▶ **Set problem A**
From the forum thread about Eddy Merckx steel frames, reproduce the passage between "## edmundjaques (Dec" and "bit of info.", inclusive.

▶ **Selected text**
>> BEGIN
# Eddy Merckx Steel Frames available



## Guest (May 28, 2007)

Came across this article posted on a UK based website.

The premise is pretty wonderful news for any fans of Merckx bikes.

Downside is that I have tried sending an email to the contact address given on the webpage and it is getting returned.

http://www.roadcyclinguk.com/news/article.asp?sp=&v=1&uan=2246

But, NOS Corsa 01's ??

Pretty sweet.


----------



## edmundjaques (Dec 29, 2005)

toomanybikes said:


> Came across this article posted on a UK based website.
> 
> The premise is pretty wonderful news for any fans of Merckx bikes.
> 
> ...


Genuine enough I think. They need 20 or more orders before they can batch process the paint processing. But......from what they tell me, ther are no Corsa 01's available. Actually, there are limited "popular" sizes but yes, it is still good news. If you're desperate for more info. send me your email address and I'll try and pass on what they gave me - quite a bit of info.


----------



## atpjunkie (Mar 23, 2002)

*what is the exchange rate?*

what is pounds to $s??


----------



## Guest (May 30, 2007)

atpjunkie said:


> what is pounds to $s??
>> END
▶ **Set problem B**
Transcribe the location rows below, between the lines holding "and Notes headers" and "pos(109,505)", inclusive.

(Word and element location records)
>> BEGIN
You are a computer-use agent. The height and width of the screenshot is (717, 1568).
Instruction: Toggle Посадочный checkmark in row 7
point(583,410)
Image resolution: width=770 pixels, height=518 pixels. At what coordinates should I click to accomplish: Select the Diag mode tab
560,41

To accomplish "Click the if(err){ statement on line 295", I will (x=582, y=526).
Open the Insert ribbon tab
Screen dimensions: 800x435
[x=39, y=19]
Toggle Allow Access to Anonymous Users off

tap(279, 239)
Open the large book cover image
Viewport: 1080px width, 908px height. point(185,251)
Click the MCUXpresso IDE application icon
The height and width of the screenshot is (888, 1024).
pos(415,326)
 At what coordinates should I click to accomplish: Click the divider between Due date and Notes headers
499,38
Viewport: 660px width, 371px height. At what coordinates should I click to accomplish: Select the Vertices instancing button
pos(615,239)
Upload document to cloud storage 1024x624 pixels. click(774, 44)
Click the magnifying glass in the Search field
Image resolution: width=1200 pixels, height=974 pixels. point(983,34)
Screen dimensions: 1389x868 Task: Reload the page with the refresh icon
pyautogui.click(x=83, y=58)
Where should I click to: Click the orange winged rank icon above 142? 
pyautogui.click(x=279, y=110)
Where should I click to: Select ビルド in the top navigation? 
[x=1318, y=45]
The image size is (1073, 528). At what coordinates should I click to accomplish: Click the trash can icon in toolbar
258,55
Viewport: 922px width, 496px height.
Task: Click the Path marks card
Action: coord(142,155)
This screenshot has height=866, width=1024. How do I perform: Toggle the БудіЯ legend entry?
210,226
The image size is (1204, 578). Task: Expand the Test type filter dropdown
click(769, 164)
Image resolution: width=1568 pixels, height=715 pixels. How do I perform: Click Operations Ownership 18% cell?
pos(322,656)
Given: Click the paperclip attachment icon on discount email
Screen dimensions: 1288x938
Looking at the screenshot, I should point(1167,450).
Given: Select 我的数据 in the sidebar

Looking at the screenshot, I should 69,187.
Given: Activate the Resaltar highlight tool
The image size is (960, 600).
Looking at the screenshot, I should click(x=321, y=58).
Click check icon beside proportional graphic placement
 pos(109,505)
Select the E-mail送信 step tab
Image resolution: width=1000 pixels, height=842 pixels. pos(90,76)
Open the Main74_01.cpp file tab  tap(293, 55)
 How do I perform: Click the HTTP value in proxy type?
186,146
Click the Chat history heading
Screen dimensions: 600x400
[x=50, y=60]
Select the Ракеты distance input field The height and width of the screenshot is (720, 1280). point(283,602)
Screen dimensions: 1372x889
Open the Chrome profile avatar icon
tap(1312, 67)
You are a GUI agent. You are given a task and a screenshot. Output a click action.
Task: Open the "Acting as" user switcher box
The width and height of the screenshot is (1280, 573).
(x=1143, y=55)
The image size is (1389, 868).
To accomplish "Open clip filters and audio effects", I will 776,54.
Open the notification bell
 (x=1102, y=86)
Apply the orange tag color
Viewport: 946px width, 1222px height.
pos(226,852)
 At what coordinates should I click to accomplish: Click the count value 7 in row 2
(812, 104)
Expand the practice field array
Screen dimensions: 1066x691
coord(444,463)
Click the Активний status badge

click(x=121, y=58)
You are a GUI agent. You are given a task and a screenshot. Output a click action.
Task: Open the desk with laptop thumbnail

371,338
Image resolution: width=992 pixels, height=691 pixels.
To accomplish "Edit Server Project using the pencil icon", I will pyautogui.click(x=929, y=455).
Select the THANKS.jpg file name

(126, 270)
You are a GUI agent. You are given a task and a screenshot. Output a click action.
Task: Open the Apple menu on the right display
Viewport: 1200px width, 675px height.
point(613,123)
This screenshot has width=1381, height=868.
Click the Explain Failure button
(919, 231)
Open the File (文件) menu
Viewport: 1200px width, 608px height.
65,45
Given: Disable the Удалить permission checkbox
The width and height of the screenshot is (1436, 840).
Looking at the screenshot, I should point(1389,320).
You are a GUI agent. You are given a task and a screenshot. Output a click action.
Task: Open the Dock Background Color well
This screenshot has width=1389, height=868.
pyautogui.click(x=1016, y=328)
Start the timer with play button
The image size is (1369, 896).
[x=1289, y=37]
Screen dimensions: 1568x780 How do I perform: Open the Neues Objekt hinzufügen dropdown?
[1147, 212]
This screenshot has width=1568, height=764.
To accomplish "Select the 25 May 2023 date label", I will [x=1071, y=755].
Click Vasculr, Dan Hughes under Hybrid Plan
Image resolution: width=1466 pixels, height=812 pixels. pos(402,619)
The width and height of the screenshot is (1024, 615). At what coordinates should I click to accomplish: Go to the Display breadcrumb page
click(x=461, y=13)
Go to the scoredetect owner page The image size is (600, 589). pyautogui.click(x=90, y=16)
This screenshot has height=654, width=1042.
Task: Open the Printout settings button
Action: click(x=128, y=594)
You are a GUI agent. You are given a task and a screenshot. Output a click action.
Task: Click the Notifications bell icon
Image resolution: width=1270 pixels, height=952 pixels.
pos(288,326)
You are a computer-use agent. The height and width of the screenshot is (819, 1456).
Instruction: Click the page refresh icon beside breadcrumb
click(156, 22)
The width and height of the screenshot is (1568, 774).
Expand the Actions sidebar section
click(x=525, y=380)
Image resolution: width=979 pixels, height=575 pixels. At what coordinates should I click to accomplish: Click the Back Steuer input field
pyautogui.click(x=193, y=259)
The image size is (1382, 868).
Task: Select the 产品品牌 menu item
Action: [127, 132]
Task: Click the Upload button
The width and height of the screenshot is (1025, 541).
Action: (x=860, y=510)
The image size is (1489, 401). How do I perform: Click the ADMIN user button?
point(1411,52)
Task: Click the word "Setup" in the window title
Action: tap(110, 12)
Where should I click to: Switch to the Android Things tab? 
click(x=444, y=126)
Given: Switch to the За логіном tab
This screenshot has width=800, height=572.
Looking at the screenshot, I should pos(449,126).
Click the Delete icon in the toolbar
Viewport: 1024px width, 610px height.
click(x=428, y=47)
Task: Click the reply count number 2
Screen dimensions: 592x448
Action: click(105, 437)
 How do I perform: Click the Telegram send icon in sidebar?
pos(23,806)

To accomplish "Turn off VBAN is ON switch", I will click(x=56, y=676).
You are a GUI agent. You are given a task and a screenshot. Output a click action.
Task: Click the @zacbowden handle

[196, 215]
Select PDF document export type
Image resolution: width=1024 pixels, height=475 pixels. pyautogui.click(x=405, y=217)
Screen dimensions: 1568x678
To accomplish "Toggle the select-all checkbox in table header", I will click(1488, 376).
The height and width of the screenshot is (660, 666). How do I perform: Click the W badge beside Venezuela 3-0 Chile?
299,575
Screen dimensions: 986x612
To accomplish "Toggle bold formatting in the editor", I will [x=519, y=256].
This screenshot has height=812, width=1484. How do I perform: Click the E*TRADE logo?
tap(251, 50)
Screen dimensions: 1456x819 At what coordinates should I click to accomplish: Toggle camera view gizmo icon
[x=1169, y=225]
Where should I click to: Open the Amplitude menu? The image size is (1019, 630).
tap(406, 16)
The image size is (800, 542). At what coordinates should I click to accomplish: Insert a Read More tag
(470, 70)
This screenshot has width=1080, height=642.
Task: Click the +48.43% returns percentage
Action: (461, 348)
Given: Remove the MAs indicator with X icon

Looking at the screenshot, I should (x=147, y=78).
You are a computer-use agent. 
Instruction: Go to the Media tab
>> END
▶ **Written response A**
## edmundjaques (Dec 29, 2005)

toomanybikes said:


> Came across this article posted on a UK based website.
> 
> The premise is pretty wonderful news for any fans of Merckx bikes.
> 
> ...


Genuine enough I think. They need 20 or more orders before they can batch process the paint processing. But......from what they tell me, ther are no Corsa 01's available. Actually, there are limited "popular" sizes but yes, it is still good news. If you're desperate for more info. send me your email address and I'll try and pass on what they gave me - quite a bit of info.

▶ **Written response B**
 At what coordinates should I click to accomplish: Click the divider between Due date and Notes headers
499,38
Viewport: 660px width, 371px height. At what coordinates should I click to accomplish: Select the Vertices instancing button
pos(615,239)
Upload document to cloud storage 1024x624 pixels. click(774, 44)
Click the magnifying glass in the Search field
Image resolution: width=1200 pixels, height=974 pixels. point(983,34)
Screen dimensions: 1389x868 Task: Reload the page with the refresh icon
pyautogui.click(x=83, y=58)
Where should I click to: Click the orange winged rank icon above 142? 
pyautogui.click(x=279, y=110)
Where should I click to: Select ビルド in the top navigation? 
[x=1318, y=45]
The image size is (1073, 528). At what coordinates should I click to accomplish: Click the trash can icon in toolbar
258,55
Viewport: 922px width, 496px height.
Task: Click the Path marks card
Action: coord(142,155)
This screenshot has height=866, width=1024. How do I perform: Toggle the БудіЯ legend entry?
210,226
The image size is (1204, 578). Task: Expand the Test type filter dropdown
click(769, 164)
Image resolution: width=1568 pixels, height=715 pixels. How do I perform: Click Operations Ownership 18% cell?
pos(322,656)
Given: Click the paperclip attachment icon on discount email
Screen dimensions: 1288x938
Looking at the screenshot, I should point(1167,450).
Given: Select 我的数据 in the sidebar

Looking at the screenshot, I should 69,187.
Given: Activate the Resaltar highlight tool
The image size is (960, 600).
Looking at the screenshot, I should click(x=321, y=58).
Click check icon beside proportional graphic placement
 pos(109,505)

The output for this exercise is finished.